Le mani della ‘ndrangheta sono da un pezzo sulla Valle d’Aosta. Ora, però, la situazione si fa davvero seria. La Dda di Torino è convinta che «il sodalizio mafioso di matrice ‘ndranghetista capeggiato dai fratelli Di Donato sia riuscito a influenzare le Regionali 2018, condizionando le scelte di una parte degli elettori al fine di soddisfare gli interessi o le esigenze del sodalizio».
L’inchiesta, denominata Egomnia (per indicare «quelli che vogliono controllare tutto e tutti»), ha travolto il vertice della Regione. Il presidente Antonio Fosson è indagato per voto di scambio. Già senatore dell’Union Valdôtaine (uscito nel 2016 per fondare Pour Notre Vallée) ed esponente locale di Comunione e Liberazione, Fosson è stato fotografato mentre entrava nel ristorante di un boss «per parlare di elezioni regionali». Secondo gli inquirenti, il governatore era condizionato da un pensionato di origini calabresi, Giuseppe Petullà, vicino alla «locale» di Aosta che «gli dettava la linea politica».

Ieri, il presidente si è dimesso in una riunione straordinaria della maggioranza autonomista nel Palazzo della Regione. Ha sottolineato con forza la sua «totale estraneità» ai fatti attribuitigli. Lasciano l’incarico anche gli assessori Laurent Viérin (turismo, agricoltura e beni culturali, esponente di Alliance Valdôtaine) e Stefano Borrello (Stella Alpina), mentre il consigliere Luca Bianchi (Union Valdôtaine) si è dimesso da presidente di commissione. Tutti e tre hanno ricevuto un avviso di garanzia, sempre per voto di scambio.

Coordinata dal pm Valerio Longi, l’inchiesta Egomnia è stata condotta dai carabinieri che hanno «monitorato» le ultime regionali, in particolare i contatti tra alcuni candidati e gli esponenti della «locale» ‘ndranghetista che voleva «godere di un debito di riconoscenza» nei confronti di eletti fedeli. Viérin, quando era ancora presidente della Regione (con funzioni prefettizie), avrebbe incontrato il boss Roberto Di Donato ad Aymavilles a fini elettorali.
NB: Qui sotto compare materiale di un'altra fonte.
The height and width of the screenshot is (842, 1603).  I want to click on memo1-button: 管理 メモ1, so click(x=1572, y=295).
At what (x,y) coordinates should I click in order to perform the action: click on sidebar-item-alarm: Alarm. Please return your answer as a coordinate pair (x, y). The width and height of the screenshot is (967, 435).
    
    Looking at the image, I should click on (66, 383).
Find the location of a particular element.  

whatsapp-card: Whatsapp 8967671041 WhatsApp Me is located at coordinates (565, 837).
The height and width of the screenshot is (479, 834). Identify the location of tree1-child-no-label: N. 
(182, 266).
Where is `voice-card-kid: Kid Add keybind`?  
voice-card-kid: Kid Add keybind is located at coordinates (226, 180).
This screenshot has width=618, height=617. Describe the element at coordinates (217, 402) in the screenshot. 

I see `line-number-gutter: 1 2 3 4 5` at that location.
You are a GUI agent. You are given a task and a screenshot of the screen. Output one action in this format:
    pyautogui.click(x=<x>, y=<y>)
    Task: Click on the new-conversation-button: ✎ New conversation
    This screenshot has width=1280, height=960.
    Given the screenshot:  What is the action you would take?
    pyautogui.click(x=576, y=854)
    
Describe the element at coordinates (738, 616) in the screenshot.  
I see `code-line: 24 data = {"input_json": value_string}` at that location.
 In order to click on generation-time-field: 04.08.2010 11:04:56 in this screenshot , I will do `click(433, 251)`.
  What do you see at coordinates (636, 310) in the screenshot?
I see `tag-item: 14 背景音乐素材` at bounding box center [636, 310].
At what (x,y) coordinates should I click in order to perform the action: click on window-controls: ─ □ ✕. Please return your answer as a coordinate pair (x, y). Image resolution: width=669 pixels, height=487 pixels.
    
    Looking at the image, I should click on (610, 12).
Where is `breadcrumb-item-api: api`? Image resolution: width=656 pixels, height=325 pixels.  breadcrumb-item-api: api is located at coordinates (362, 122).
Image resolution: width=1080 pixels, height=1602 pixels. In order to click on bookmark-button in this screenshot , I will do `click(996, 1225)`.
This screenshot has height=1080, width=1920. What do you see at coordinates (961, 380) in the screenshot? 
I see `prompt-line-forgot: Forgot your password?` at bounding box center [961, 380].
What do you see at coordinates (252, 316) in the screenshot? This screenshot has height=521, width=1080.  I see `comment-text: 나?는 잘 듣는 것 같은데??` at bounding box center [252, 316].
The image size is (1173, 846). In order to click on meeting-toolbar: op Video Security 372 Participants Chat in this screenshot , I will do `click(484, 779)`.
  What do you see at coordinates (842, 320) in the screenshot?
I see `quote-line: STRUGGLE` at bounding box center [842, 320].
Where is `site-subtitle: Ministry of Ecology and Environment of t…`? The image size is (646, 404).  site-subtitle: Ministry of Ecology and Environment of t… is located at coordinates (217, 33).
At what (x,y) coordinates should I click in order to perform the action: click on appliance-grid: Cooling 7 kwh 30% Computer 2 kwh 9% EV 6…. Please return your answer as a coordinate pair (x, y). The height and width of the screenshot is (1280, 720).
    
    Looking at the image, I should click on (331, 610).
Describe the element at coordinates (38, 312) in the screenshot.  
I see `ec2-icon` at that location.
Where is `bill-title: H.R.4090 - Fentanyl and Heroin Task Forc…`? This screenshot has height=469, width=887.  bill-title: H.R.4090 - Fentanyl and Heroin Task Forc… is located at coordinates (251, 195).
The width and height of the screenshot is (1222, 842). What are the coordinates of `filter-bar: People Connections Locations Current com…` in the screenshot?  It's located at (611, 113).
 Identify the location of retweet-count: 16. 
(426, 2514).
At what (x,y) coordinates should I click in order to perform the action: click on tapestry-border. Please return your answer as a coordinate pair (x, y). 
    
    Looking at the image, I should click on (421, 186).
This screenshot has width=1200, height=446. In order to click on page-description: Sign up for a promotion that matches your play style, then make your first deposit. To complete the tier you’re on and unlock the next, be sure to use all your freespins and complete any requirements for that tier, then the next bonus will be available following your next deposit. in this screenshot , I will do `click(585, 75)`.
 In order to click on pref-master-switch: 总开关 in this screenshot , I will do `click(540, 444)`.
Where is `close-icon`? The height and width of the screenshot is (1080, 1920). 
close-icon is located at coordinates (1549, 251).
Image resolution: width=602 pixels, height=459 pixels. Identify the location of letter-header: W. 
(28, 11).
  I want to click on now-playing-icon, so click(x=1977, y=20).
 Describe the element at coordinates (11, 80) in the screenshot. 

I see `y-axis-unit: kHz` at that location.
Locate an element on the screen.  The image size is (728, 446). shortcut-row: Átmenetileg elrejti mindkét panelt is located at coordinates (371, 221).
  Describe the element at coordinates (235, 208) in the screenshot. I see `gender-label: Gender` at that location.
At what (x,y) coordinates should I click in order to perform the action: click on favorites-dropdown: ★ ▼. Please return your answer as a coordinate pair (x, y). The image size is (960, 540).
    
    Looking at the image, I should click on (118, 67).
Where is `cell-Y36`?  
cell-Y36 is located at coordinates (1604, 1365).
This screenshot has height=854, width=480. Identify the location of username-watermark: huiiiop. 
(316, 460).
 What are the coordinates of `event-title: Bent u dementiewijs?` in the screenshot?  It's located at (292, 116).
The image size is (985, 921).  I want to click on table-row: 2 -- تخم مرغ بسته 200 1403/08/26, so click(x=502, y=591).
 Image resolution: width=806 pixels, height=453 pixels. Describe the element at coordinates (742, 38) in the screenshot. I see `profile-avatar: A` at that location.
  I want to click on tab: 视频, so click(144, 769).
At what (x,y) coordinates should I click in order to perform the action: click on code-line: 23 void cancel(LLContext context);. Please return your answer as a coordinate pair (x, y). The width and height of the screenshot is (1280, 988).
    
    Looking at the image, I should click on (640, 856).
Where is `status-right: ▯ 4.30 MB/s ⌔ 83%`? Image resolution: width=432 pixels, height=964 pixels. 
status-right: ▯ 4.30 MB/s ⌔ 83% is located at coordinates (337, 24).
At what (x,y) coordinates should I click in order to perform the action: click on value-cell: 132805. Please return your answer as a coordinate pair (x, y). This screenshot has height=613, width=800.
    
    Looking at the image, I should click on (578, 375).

Nelle 800 pagine dell’annotazione all’indagine si riporta che «tre Presidenti o ex Presidenti della Regione», nel corso della campagna elettorale, «si incontrano o cercano di incontrare» i fratelli Di Donato. Oltre a Viérin, si tratta di Pierluigi Marquis e Augusto Rollandin, il politico più potente della Valle d’Aosta, a lungo governatore, soprannominato «L’empereur».

«Il sostegno della “locale” non è stato a titolo gratuito» ma era «finalizzato ad ottenere posti di lavoro, ovvero agevolazioni in pratiche amministrative sia per gli affiliati che per i soggetti vicini al sodalizio». I carabinieri parlano di «un connubio politico-criminale ben radicato nel tessuto sociale».

Lo scandalo è rimbalzato fino a Roma. «Dobbiamo sempre tenere la guardia alta – ha dichiarato il ministro dell’Interno, Luciana Lamorgese – e avere attenzione massima. Si sta lavorando tanto con la magistratura e le forze dell’ordine».
Da tempo la Valle d’Aosta vive una situazione di instabilità politica – quasi un anno fa fu arrestato un consigliere regionale, Marco Sorbara dell’Union Valdôtaine, in un’operazione anti ‘ndrangheta –, l’ultimo terremoto giudiziario sta facendo vacillare la maggioranza autonomista, proprio alla vigilia del voto sul bilancio. Gli incontri con le opposizioni si annunciano tesi.

Lunedì, è convocato il Consiglio regionale in cui saranno formalizzate le dimissioni dei tre esponenti. L’interim della Presidenza, così come quello dei due assessorati lasciati vacanti, passerà al Vicepresidente della Regione Renzo Testolin (Union Valdôtaine), non indagato in Egomnia, ma comunque indicato nell’annotazione della Dda come uno dei beneficiari dell’apporto elettorale della «Locale».

All’opposizione, la Lega invoca elezioni (Salvini venerdì prossimo sarà ad Aosta), i Cinque Stelle chiedono le dimissioni di tutti i consiglieri coinvolti nelle indagini e invitano a rivedere lo statuto regionale per risolvere l’anomala commistione tra ruolo di prefetto e presidente: «Controllato e controllore si fondono nella stessa persona». Anche il Pd è per il ritorno alle urne.